Mais il est toujours délicat pour un président d’être porté à la tête de l’État par un vote de rejet, fut-il d’une classe politique aux résultats désespérément absents. Si les Haïtiens ont la mémoire courte, Michel Martelly se souvient que le précédent « candidat du peuple », Jean-Bertrand Aristide, n’a à son actif qu’un désastreux bilan, et que son successeur René Préval n’est guère mieux loti. Il saisit donc toutes les occasions pour appeler ses électeurs à la fois à la patience et à la mobilisation.

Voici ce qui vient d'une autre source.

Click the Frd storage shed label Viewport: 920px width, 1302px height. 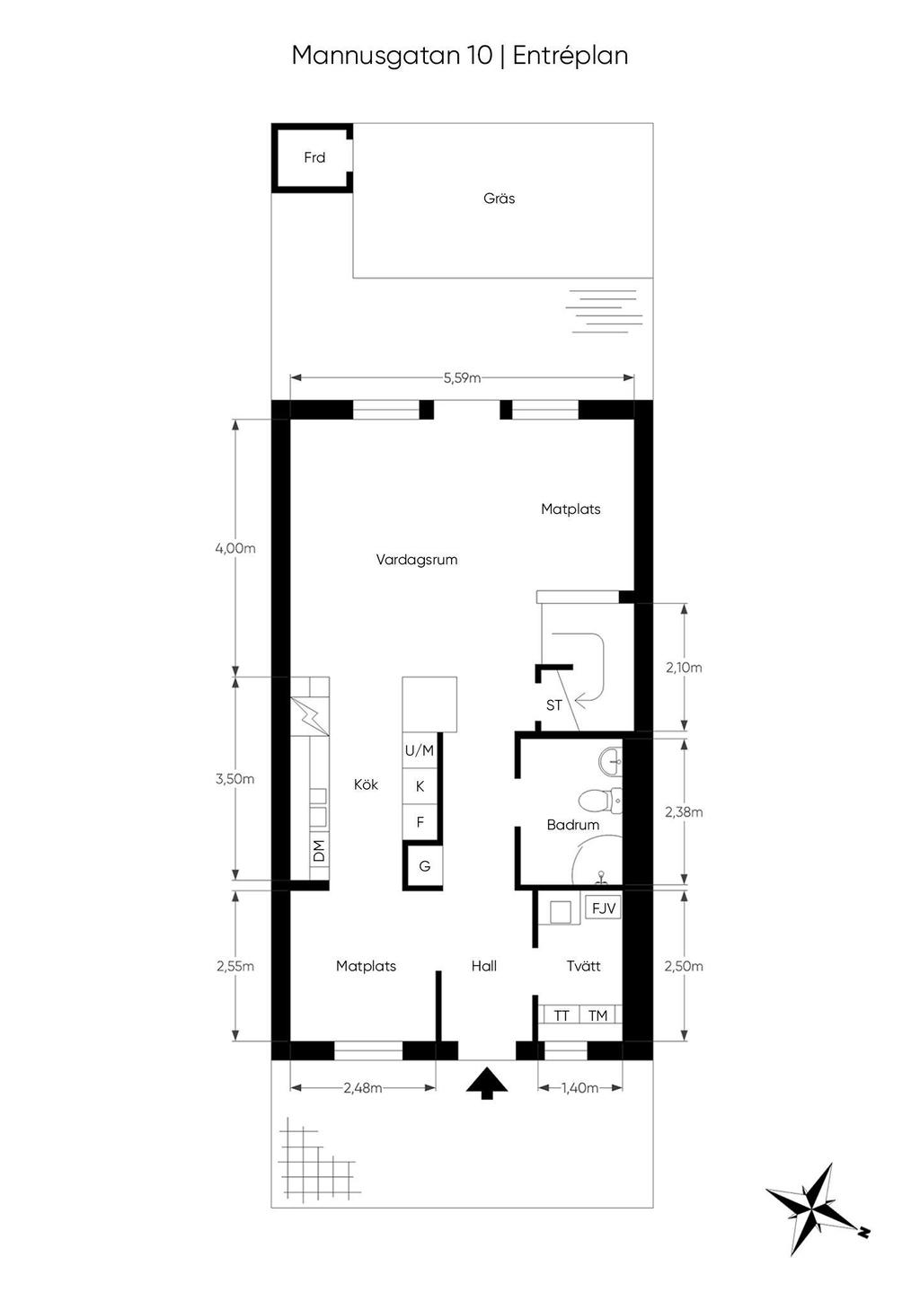(x=314, y=158)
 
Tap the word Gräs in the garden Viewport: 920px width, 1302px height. (x=499, y=199)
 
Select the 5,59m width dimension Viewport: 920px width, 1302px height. (x=462, y=378)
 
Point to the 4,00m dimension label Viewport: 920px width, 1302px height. (x=235, y=548)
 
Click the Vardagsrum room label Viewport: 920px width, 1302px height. (x=416, y=560)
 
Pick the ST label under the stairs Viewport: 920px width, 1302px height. (x=553, y=705)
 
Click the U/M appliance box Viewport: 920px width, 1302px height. (x=420, y=750)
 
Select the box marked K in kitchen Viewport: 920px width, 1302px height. (x=420, y=786)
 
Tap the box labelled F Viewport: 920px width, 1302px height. (x=420, y=822)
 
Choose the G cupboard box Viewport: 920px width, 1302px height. (x=424, y=866)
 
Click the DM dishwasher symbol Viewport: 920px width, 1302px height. (x=318, y=849)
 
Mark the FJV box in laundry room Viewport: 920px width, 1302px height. (x=604, y=908)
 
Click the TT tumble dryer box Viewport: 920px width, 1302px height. (x=562, y=1015)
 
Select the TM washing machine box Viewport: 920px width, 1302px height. (x=598, y=1015)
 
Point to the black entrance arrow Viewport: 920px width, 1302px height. (x=487, y=1084)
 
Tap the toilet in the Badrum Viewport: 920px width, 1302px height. (x=596, y=798)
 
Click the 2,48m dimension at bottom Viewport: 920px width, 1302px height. (x=362, y=1088)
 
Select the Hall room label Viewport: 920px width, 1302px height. (x=483, y=967)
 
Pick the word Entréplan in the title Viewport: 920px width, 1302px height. (x=570, y=56)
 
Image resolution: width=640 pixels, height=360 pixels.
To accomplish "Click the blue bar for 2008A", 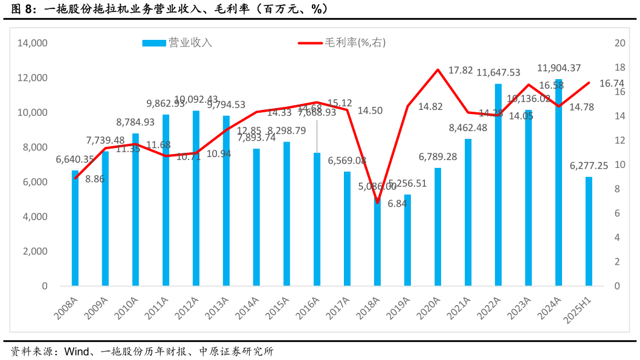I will pos(75,228).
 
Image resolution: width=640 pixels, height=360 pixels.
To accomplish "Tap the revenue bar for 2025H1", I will pos(589,231).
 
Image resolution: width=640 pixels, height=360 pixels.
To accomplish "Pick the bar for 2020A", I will pos(438,227).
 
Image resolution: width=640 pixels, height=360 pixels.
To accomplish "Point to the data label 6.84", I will pos(397,204).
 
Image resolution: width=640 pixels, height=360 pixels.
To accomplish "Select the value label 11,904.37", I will pos(559,68).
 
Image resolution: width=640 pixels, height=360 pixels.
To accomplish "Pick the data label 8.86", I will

Il l’a également clamé à la face de la communauté internationale en montant, le 29 septembre 2011 à New York, à la tribune de l’assemblée générale des Nations unies. « J’ai pour ambition de redorer l’image de marque d’Haïti, a-t-il expliqué. C’en est fini de nous adresser au monde uniquement pour mendier de l’argent. » Effectivement, il est urgent d’en finir avec un certain nombre de mauvaises habitudes et avec quelques idées reçues, celles qui associent immanquablement cette moitié d’île avec misère, choléra et surtout insécurité. Au personnel des organisations internationales à qui l’on conseille de venir « sans famille » en Haïti pour cause de danger permanent, Martelly répond donc : « Port-au-Prince n’est pas une ville plus dangereuse que New York ou Chicago. » Et le fait est que nul Occidental n’aurait l’idée de se promener sans crainte dans le Bronx new-yorkais ; pourquoi vouloir le faire à Cité Soleil ?
Certes, il n’est pas encore possible pour Haïti de se passer d’une force comme la Mission des Nations unies pour la stabilisation en Haïti (Minustah), qui assure de multiples tâches de formation, de sécurisation et de génie civil. En dépit de son impopularité croissante – elle est à l’origine de l’épidémie de choléra et s’est rendue coupable d’affaires de mœurs relevant du tribunal pénal –, elle est encore indispensable. Le projet de réforme de la police nationale et la prochaine création d’une armée nationale, qui a été approuvée par la Commission d’État ad hoc, devraient permettre à terme de mettre fin au mandat des Casques bleus.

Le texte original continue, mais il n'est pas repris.